Fascism according to Karpman's triangle is an aggressor. Millions of people in the post-Soviet space have experienced repression and persecution, an experience that is not told to their children, grandchildren, and great-grandchildren.
This is a very fine line: how not to catch a hot potato and not fall into fascism in Karpman's triangle.
It's not just about language. Through language conflict, we allow ourselves to project identification. We shame, we say bad words, we hate, we show immense anxiety of destruction, we feel sadness and forbid ourselves to grieve.
With the help of reproaches, you can manipulate and project your feelings onto another person.
Behind the racketeering language conflict lies the experience of transgenerational trauma, the history of many generations. The trauma wants to be experienced. The trauma breaks out.
Language conflict is a parasite, an avoidance of responsibility, a power play of power, and allows us to distract ourselves from what really hurts.
Several generations were oppressed. Many did not know they were being oppressed.
Radical psychiatry tells us that alienation = pressure + confusion.
Therefore, it is extremely important to study the history of our family, our country, and world processes and realize that we were oppressed. That the Ukrainian language caused a deep sense of inadequacy because it was a threat to life.
Pressure + Awareness = Anger
Awareness determines the movement from psychological dependence to autonomy.
Awareness + Contact = Action + Liberation.
That is why it is so important to pay attention to personal history therapy, to take into account political and economic realities, as well as cultural dynamics. (Eds. Fowlie and Sills, 2022, pp. 248-249).
So, great deception comes with great pressure.
And therefore, deception + oppression = alienation.
Alienation from each other and from one's traumatic experiences is the result of psychological and social conflicts when a person acts out what was done to them.
At the same time, we can be able to express ourselves in different ways, consciously change our thinking and worldview through knowledge of languages. A new language allows us to change our scenario, abandon prohibitions: Don't be, Don't think, Don't achieve. Change the drivers Try Hard and Be Perfect. Change your life position to I'm OK and You’re OK. Change your life scenario and take the resources of your Family, which survived in extremely difficult conditions.

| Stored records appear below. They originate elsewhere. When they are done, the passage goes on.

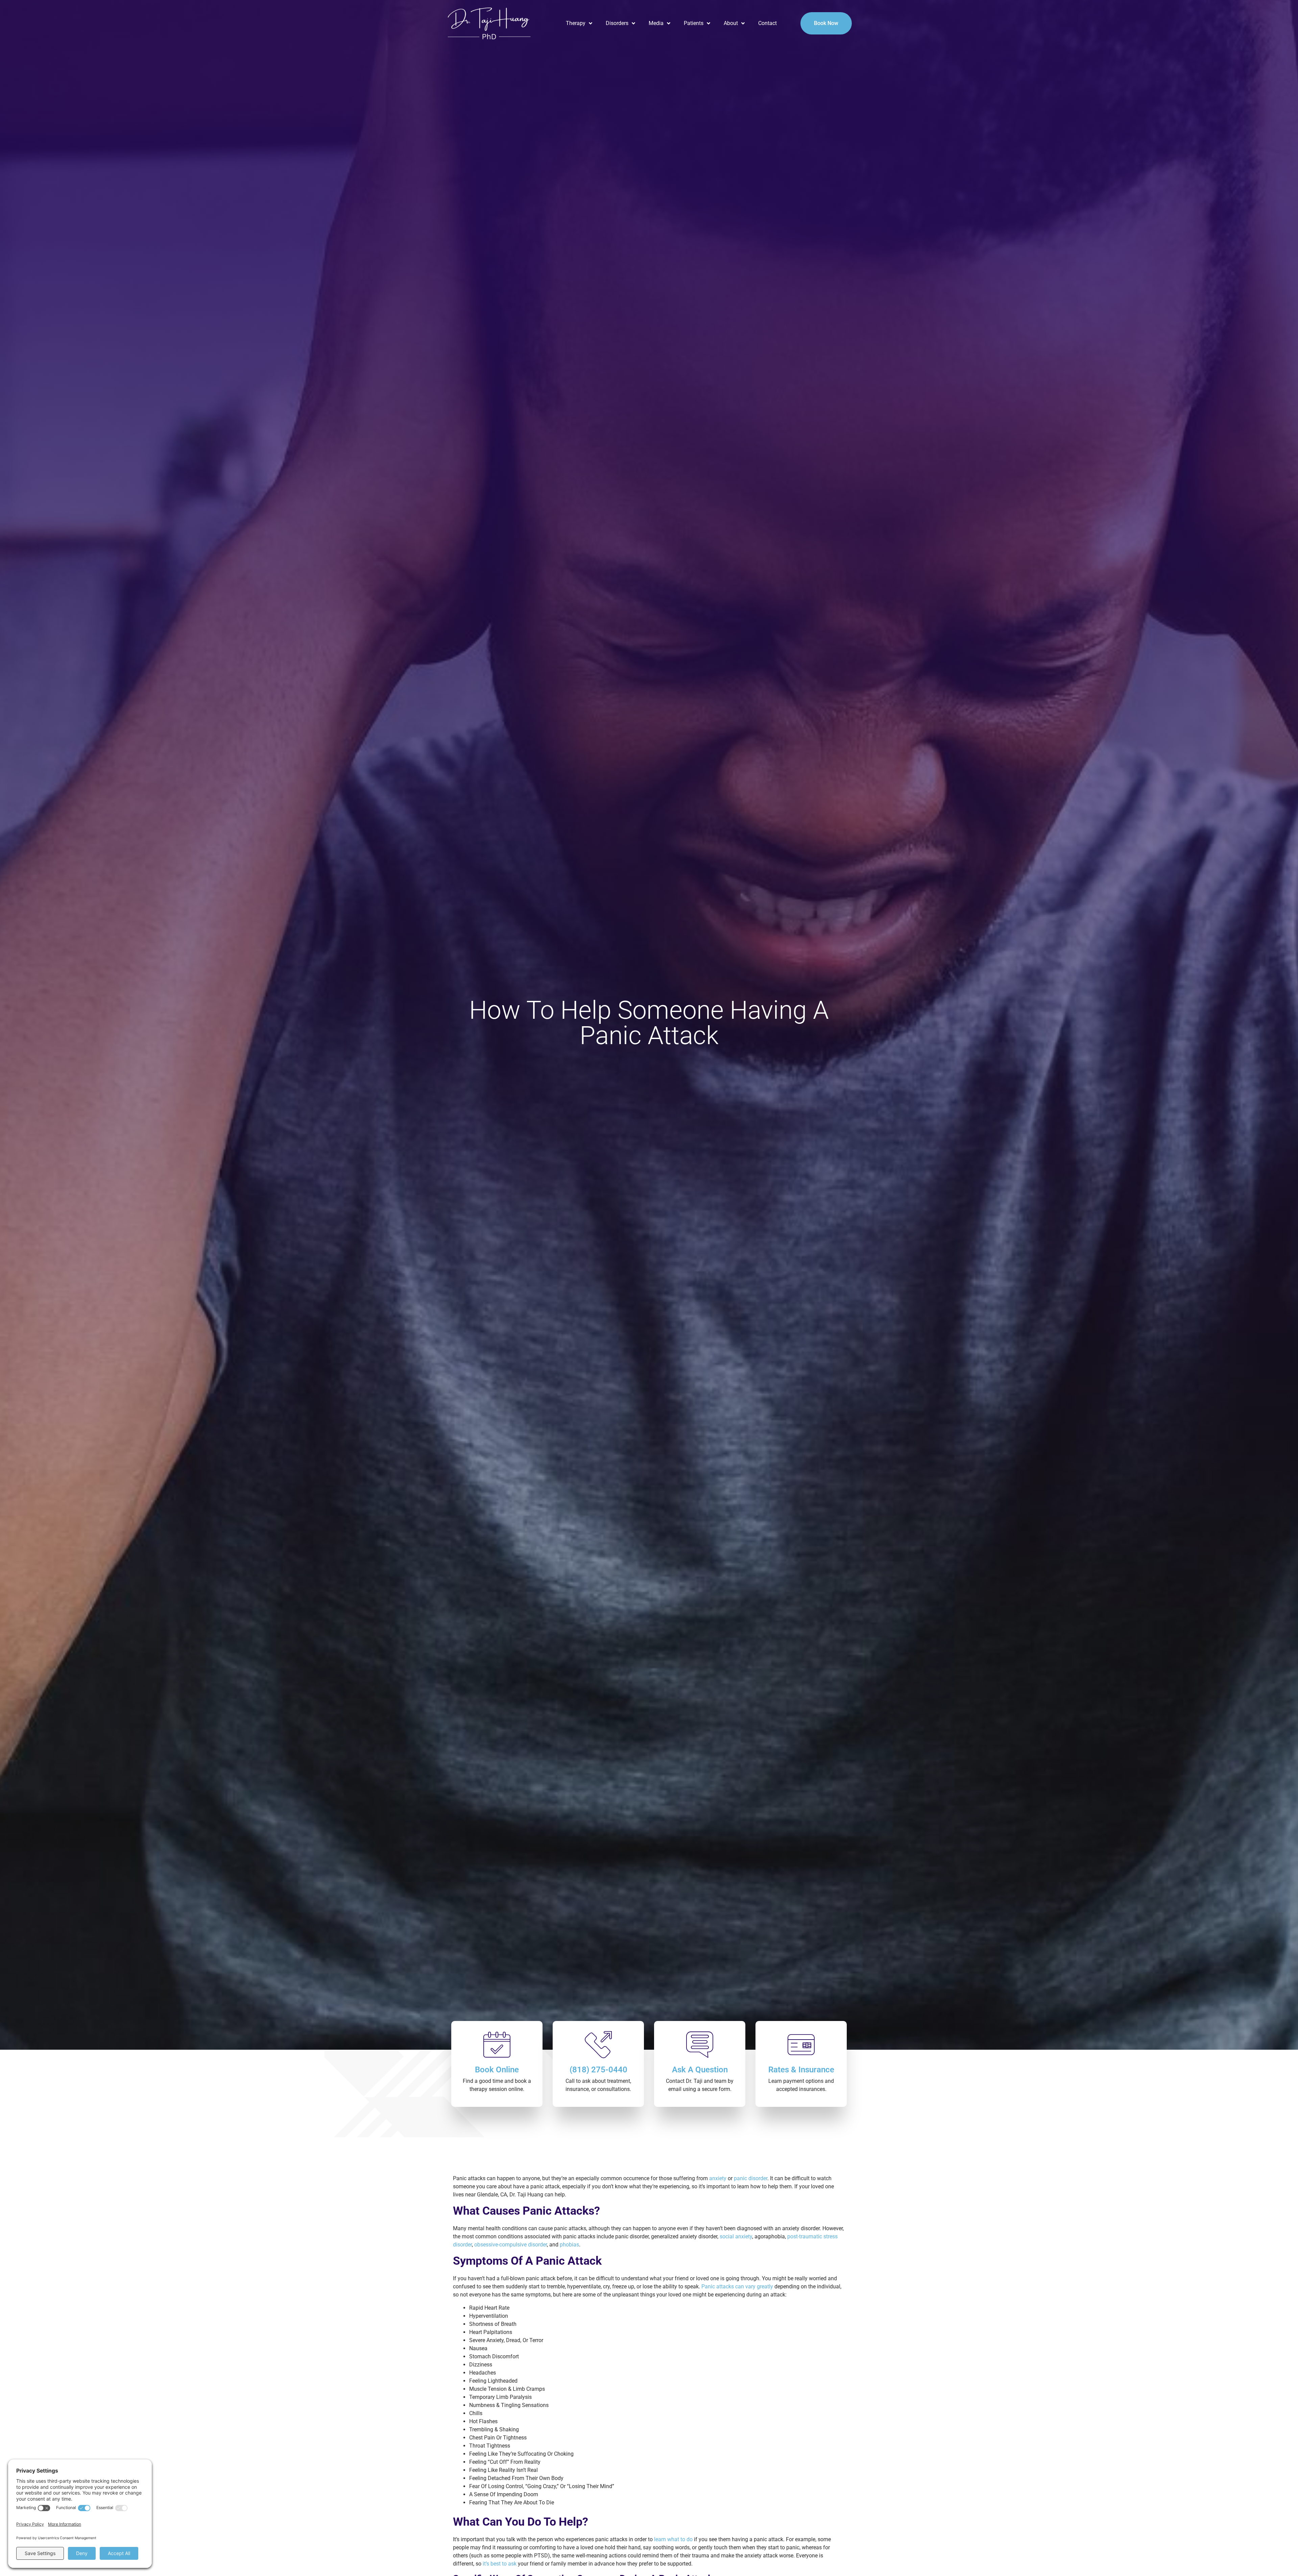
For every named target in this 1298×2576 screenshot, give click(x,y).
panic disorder (750, 2178)
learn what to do (673, 2539)
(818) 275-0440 (598, 2069)
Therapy (575, 23)
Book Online (497, 2069)
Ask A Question (700, 2069)
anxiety (717, 2178)
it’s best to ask (499, 2563)
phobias (569, 2244)
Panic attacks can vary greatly (737, 2286)
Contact (767, 23)
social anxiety (736, 2236)
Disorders (617, 23)
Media (656, 23)
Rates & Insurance (801, 2069)
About (731, 23)
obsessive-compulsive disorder (510, 2244)
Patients (693, 23)
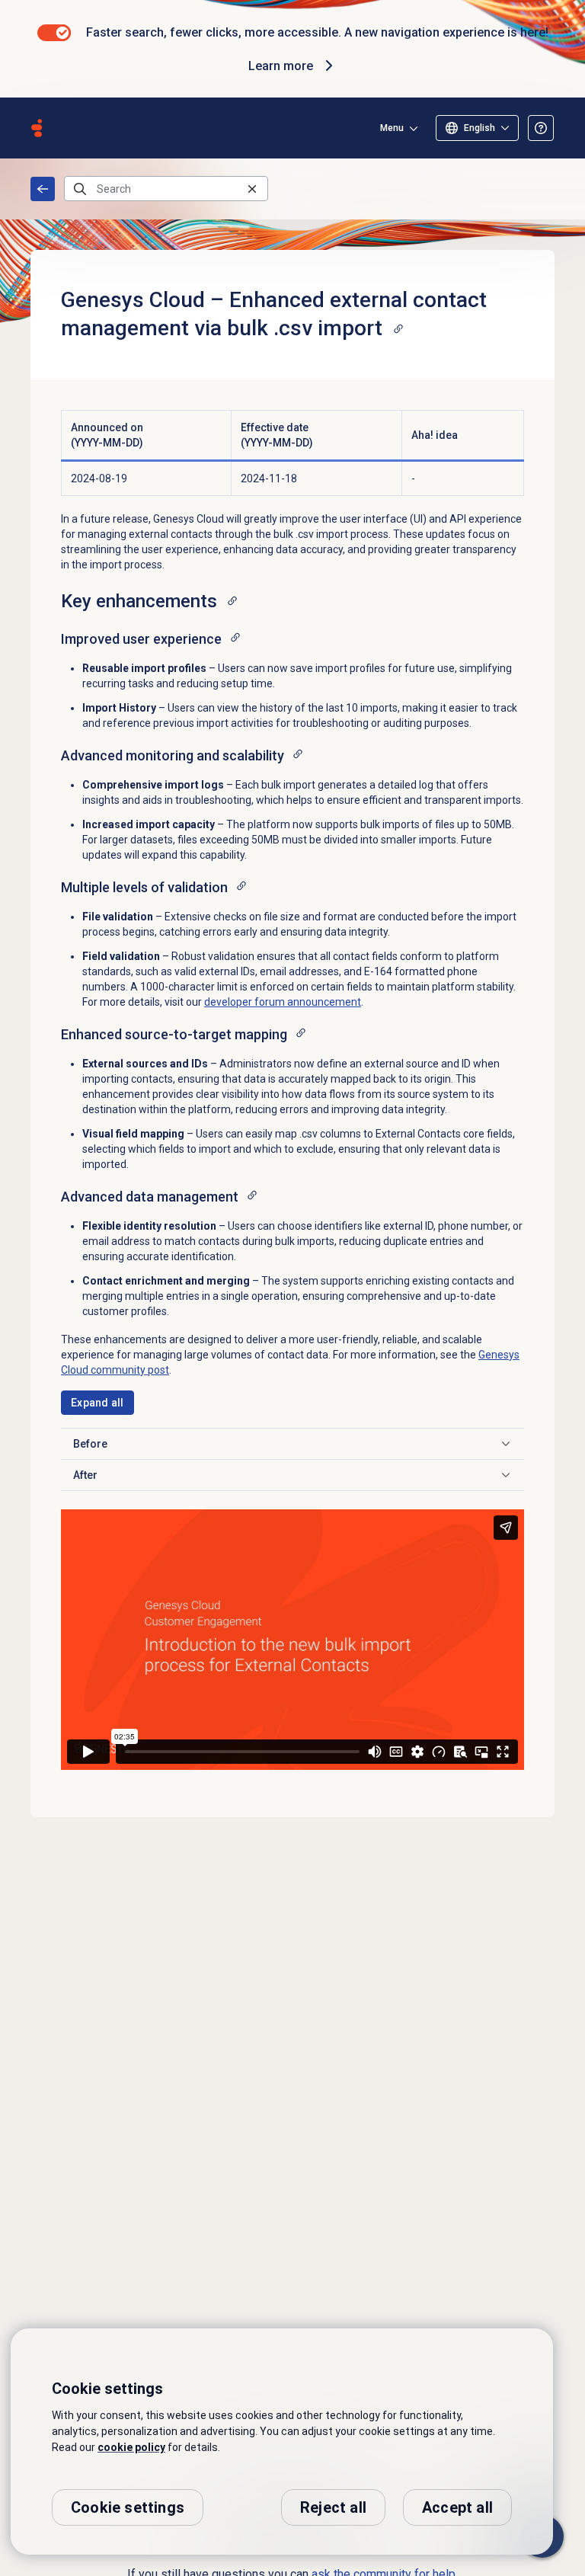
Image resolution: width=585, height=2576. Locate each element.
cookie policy (131, 2447)
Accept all (457, 2507)
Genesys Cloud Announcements (42, 189)
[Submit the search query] (80, 189)
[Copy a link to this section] (398, 328)
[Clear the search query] (252, 188)
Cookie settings (127, 2507)
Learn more (280, 66)
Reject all (333, 2507)
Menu (392, 128)
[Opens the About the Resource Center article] (541, 128)
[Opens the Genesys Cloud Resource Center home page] (36, 128)
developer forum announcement (282, 1002)
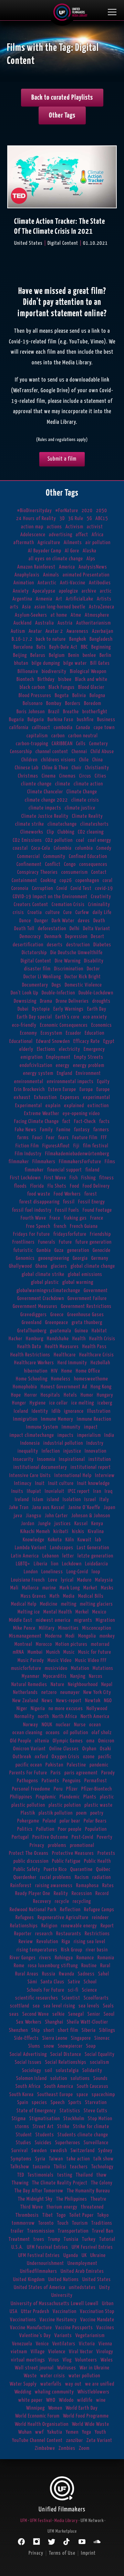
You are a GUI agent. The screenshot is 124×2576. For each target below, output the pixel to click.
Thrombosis (27, 2215)
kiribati (61, 1531)
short (48, 2030)
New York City (97, 1692)
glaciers (59, 1266)
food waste (38, 1194)
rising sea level (89, 1941)
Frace (55, 1218)
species (39, 2102)
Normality (24, 1716)
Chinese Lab (27, 767)
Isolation (72, 1499)
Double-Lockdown (96, 992)
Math (55, 1596)
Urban (108, 2303)
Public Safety (26, 1869)
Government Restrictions (86, 1306)
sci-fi (73, 1990)
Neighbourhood (83, 1684)
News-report (69, 1700)
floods (20, 1186)
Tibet (47, 2215)
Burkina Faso (60, 719)
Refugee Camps (99, 1909)
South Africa (28, 2086)
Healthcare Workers (34, 1362)
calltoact (41, 727)
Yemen (72, 2432)
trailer (17, 2231)
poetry (97, 1813)
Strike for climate (91, 2126)
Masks (107, 1587)
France (96, 1218)
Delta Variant (96, 928)
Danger (41, 920)
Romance (85, 1957)
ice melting (82, 1403)
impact (91, 1427)
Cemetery (98, 743)
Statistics (70, 2110)
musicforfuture (26, 1668)
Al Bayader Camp (44, 550)
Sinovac (102, 2038)
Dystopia (41, 1009)
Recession (82, 1893)
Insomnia (46, 1459)
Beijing (20, 655)
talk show (103, 2158)
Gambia (44, 1250)
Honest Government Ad (64, 1386)
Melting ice (29, 1612)
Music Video (60, 1660)
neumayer (70, 1692)
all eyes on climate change (56, 558)
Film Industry (28, 1153)
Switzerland (83, 2150)
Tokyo (103, 2215)
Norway (30, 1724)
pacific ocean (29, 1765)
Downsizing (25, 1001)
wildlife (85, 2400)
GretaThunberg (31, 1330)
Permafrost (95, 1780)
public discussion (31, 1861)
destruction (78, 944)
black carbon (32, 687)
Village (38, 2351)
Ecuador (73, 1033)
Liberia (41, 1563)
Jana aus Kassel (48, 1507)
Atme (76, 615)
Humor (87, 1395)
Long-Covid (77, 1571)
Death (99, 920)
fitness (106, 1177)
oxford (41, 1756)
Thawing (20, 2183)
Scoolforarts (96, 1998)
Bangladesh (101, 639)
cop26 (66, 880)
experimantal (96, 1097)
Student (24, 2134)
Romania (105, 1957)
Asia (26, 606)
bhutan (21, 663)
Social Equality (100, 2054)
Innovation (95, 1451)
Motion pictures (71, 1644)
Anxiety (21, 591)
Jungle (44, 1523)
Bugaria (16, 719)
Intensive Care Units (30, 1475)
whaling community (54, 2392)
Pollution (45, 1829)
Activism (74, 526)
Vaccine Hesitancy (58, 2319)
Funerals (46, 1242)
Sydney (105, 2150)
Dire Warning (68, 961)
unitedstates (82, 2287)
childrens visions (58, 759)
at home (59, 615)
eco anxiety (95, 1017)
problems (57, 1845)
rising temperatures (37, 1949)
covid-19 (104, 888)
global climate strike (43, 1274)
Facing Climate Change (36, 1121)
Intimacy (23, 1483)
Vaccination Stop (97, 2311)
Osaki (105, 1748)
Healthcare (65, 1354)
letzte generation (95, 1556)
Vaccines (105, 2327)
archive (89, 591)
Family (46, 1129)
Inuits (17, 1491)
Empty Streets (88, 1057)
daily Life (102, 912)
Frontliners (23, 1242)
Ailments (73, 542)
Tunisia (71, 2239)
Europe (103, 1089)
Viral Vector (81, 2351)
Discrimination (68, 968)
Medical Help (24, 1604)
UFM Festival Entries (39, 2255)
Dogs (56, 985)
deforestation (52, 928)
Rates (108, 1885)
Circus (85, 776)
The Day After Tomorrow (38, 2190)
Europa (86, 1089)
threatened (92, 2207)
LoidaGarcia (96, 1563)
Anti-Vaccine (72, 582)
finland (92, 1170)
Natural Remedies (29, 1684)
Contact (99, 872)
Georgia (80, 1258)
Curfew (82, 912)
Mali (14, 1587)
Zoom (84, 2448)
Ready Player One (32, 1893)
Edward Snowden (53, 1041)
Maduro (84, 1580)
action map (32, 526)
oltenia (42, 1740)
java (18, 1515)
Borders (73, 703)
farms (23, 1137)
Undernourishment (45, 2263)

That is, linguistic integration can also occur in a relationship with a therapist, or with another significant person who speaks a foreign language, when a person expresses their thoughts and talks about themselves in a foreign language and is accepted.
For me personally, switching to Ukrainian is a process. I read more in Ukrainian, I automatically switch to Ukrainian when I am spoken to in Ukrainian. I can learn Ukrainian, listen, write notes. At the same time, I can already apply the peculiarities of English and Norwegian, cultural traditions of the West and the East, and integrate the experience that I have thanks to linguistic expansion.
Now I have many clients from the occupied regions of Donbas, Zaporizhzhia, Kherson. Some are comfortable speaking Russian, some want to speak Surzhyk, and some are switching to Ukrainian.
I allow myself to speak and think in the language that is easier, that automatically comes to mind. Sometimes I think in English, and then translate into Russian. Since I lived in an English-speaking country for 11 years, and I have been communicating with my husband in English for 13 years, where English is not my native language and not my husband's native language. At the same time, we have mutual understanding, although it took me several years to learn to ask, "What do you mean?", before getting offended. I learned to pause, clarify, and react differently.
Learning a third foreign language gives you the understanding and acceptance that speaking in a language other than your native language is uncomfortable, especially at the beginning.
– it helps you overcome the fear of being misunderstood and not understanding the Other.
– it is a long process that lasts several years.
It is precisely in caring for oneself, when there is a physical sense of security, that our Self can develop, manifest itself, expand, and change.